To solve this problem, Doris supported a sequence column by allowing the user to specify the sequence column when importing. Under the same key column, columns of the REPLACE aggregate type will be replaced according to the value of the sequence column, larger values can be replaced with smaller values, and vice versa. In this method, the order is determined by the user, and the user controls the replacement order.
Principle
Implemented by adding a hidden column __DORIS_SEQUENCE_COL__
, the type of the column is specified by the user while create the table, determines the specific value of the column on import, and replaces the REPLACE column with that value.
Create Table
When you create the Uniq table, a hidden column __DORIS_SEQUENCE_COL__
is automatically added, depending on the type specified by the user
Import
When importing, fe sets the value of the hidden column during parsing to the value of the ‘order by’ expression (Broker Load and routine Load), or the value of the ‘function_column.sequence_col’ expression (stream load), and the value column will be replaced according to this value. The value of the hidden column __DORIS_SEQUENCE_COL__
can be set as a column in the source data or in the table structure.
Read
The request with the value column needs to read the additional column of __DORIS_SEQUENCE_COL__
, which is used as a basis for the order of replacement aggregation function replacement under the same key column, with the larger value replacing the smaller value and not the reverse.
Cumulative Compaction
Cumulative Compaction works in the same way as the reading process
Base Compaction
Base Compaction works in the same way as the reading process
Syntax
The syntax aspect of the table construction adds a property to the property identifying the type of __DORIS_SEQUENCE_COL__
. The syntax design aspect of the import is primarily the addition of a mapping from the sequence column to other columns, the settings of each import mode are described below
Create Table
When you create the Uniq table, you can specify the sequence column type
PROPERTIES (
"function_column.sequence_type" = 'Date',
);
The sequence_type is used to specify the type of the sequence column, which can be integral and time
stream load
The syntax of the stream load is to add the mapping of hidden columns corresponding to source_sequence in the ‘function_column.sequence_col’ field in the header, for example
curl --location-trusted -u root -H "columns: k1,k2,source_sequence,v1,v2" -H "function_column.sequence_col: source_sequence" -T testData http://host:port/api/testDb/testTbl/_stream_load
broker load
Set the source_sequence field for the hidden column map at ORDER BY
LOAD LABEL db1.label1
(
DATA INFILE("hdfs://host:port/user/data/*/test.txt")
INTO TABLE `tbl1`
COLUMNS TERMINATED BY ","
(k1,k2,source_sequence,v1,v2)
ORDER BY source_sequence
)
WITH BROKER 'broker'
(
"username"="user",
"password"="pass"
)
PROPERTIES
(
"timeout" = "3600"
);
routine load
The mapping method is the same as above, as shown below
CREATE ROUTINE LOAD example_db.test1 ON example_tbl
[WITH MERGE|APPEND|DELETE]
COLUMNS(k1, k2, source_sequence, v1, v2),
WHERE k1 > 100 and k2 like "%doris%"
[ORDER BY source_sequence]
PROPERTIES
(
"desired_concurrent_number"="3",
"max_batch_interval" = "20",
"max_batch_rows" = "300000",
"max_batch_size" = "209715200",
"strict_mode" = "false"
)
FROM KAFKA
(
"kafka_broker_list" = "broker1:9092,broker2:9092,broker3:9092",
"kafka_topic" = "my_topic",
"kafka_partitions" = "0,1,2,3",
"kafka_offsets" = "101,0,0,200"
);
Enable sequence column support
If function_column.sequence_type
is set when creating a new table, then the sequence column will be supported. For a table that does not support sequence column, use the following statement if you would like to use this feature: ALTER TABLE example_db.my_table ENABLE FEATURE "SEQUENCE_LOAD" WITH PROPERTIES ("function_column.sequence_type" = "Date")

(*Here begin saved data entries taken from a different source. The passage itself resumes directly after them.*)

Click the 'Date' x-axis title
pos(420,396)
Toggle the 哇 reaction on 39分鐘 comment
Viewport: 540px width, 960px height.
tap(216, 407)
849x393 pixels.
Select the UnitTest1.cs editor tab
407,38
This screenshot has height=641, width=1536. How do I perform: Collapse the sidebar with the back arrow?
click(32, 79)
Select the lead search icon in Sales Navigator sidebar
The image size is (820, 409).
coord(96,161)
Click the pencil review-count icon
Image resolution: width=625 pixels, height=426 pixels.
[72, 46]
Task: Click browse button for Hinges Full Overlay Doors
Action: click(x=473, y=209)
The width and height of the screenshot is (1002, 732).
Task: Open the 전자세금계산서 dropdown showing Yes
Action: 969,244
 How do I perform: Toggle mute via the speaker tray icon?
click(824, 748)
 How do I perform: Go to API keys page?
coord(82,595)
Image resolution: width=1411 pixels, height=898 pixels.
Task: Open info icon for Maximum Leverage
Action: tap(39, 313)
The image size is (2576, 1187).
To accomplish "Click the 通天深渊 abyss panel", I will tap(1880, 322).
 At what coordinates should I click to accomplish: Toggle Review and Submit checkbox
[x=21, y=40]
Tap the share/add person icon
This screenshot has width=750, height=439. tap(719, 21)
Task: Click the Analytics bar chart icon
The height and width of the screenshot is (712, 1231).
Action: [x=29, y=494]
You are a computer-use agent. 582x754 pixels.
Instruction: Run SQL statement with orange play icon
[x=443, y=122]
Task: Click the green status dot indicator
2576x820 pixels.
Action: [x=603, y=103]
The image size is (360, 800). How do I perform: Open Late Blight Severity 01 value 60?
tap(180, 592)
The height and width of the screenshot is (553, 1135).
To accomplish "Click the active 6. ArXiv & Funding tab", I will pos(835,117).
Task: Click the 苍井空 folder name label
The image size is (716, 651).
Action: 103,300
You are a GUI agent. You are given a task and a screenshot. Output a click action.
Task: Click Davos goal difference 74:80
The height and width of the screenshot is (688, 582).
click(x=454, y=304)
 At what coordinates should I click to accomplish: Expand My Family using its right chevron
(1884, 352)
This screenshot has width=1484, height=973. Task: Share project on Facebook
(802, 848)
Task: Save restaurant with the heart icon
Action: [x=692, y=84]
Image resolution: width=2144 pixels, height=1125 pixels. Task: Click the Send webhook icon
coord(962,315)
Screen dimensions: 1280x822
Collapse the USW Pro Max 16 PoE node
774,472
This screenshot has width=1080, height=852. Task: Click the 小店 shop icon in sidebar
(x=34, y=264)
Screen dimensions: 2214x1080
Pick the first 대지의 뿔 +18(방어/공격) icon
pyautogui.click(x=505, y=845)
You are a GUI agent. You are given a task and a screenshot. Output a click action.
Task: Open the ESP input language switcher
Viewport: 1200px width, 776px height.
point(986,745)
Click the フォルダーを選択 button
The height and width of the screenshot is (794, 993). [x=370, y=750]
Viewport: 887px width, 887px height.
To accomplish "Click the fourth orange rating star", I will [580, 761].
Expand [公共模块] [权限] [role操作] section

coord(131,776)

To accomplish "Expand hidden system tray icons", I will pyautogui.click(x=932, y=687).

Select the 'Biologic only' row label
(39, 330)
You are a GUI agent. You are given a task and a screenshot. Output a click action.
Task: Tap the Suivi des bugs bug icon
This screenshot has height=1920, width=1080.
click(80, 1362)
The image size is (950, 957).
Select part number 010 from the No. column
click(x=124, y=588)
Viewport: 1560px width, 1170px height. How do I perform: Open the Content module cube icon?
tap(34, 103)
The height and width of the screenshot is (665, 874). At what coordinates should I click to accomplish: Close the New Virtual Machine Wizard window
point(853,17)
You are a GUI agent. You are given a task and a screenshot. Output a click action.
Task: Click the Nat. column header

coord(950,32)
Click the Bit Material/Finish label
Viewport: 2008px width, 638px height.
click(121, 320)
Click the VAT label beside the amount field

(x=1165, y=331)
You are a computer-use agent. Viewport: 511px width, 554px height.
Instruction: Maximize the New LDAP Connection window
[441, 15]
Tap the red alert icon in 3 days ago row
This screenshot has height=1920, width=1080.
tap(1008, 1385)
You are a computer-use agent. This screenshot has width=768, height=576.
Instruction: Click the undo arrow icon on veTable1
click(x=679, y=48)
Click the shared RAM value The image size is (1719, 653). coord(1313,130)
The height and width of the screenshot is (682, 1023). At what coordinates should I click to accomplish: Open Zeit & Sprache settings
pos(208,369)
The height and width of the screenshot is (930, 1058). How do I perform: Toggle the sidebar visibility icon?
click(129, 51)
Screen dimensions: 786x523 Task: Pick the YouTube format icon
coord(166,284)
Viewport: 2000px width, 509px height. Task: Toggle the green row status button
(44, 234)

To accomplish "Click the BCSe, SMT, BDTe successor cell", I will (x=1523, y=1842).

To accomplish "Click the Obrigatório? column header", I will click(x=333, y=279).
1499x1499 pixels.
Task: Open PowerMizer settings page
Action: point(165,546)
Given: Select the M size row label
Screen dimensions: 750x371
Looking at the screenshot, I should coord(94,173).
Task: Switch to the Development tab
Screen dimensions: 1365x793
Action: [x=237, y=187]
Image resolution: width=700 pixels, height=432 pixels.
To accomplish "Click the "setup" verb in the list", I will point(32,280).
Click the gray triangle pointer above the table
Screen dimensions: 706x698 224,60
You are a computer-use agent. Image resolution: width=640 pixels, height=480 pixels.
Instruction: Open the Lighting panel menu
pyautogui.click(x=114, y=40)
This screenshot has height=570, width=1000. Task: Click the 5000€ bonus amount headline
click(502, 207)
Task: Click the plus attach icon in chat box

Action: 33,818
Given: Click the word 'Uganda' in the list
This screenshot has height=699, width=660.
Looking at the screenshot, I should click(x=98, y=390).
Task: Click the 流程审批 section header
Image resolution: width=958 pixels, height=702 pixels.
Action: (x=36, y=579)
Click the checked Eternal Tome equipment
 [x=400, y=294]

to enable. If you want to determine if a table supports sequence column, you can set the session variable to display the hidden column SET show_hidden_columns=true
, followed by desc Tablename
, if the output contains the column __DORIS_SEQUENCE_COL__
, it is supported, if not, it is not supported
Usage example
Let’s take the stream Load as an example to show how to use it
- Create a table that supports sequence column.
The table structure is shown below
MySQL > desc test_table;
+-------------+--------------+------+-------+---------+---------+
| Field | Type | Null | Key | Default | Extra |
+-------------+--------------+------+-------+---------+---------+
| user_id | BIGINT | No | true | NULL | |
| date | DATE | No | true | NULL | |
| group_id | BIGINT | No | true | NULL | |
| modify_date | DATE | No | false | NULL | REPLACE |
| keyword | VARCHAR(128) | No | false | NULL | REPLACE |
+-------------+--------------+------+-------+---------+---------+
- Import data normally:
Import the following data
1 2020-02-22 1 2020-02-22 a
1 2020-02-22 1 2020-02-22 b
1 2020-02-22 1 2020-03-05 c
1 2020-02-22 1 2020-02-26 d
1 2020-02-22 1 2020-02-22 e
1 2020-02-22 1 2020-02-22 b
Take the Stream Load as an example here and map the sequence column to the modify_date column
curl --location-trusted -u root: -H "function_column.sequence_col: modify_date" -T testData http://host:port/api/test/test_table/_stream_load
The results is
MySQL > select * from test_table;
+---------+------------+----------+-------------+---------+
| user_id | date | group_id | modify_date | keyword |
+---------+------------+----------+-------------+---------+
| 1 | 2020-02-22 | 1 | 2020-03-05 | c |
+---------+------------+----------+-------------+---------+
In this import, the c is eventually retained in the keyword column because the value of the sequence column (the value in modify_date) is the maximum value: ‘2020-03-05’.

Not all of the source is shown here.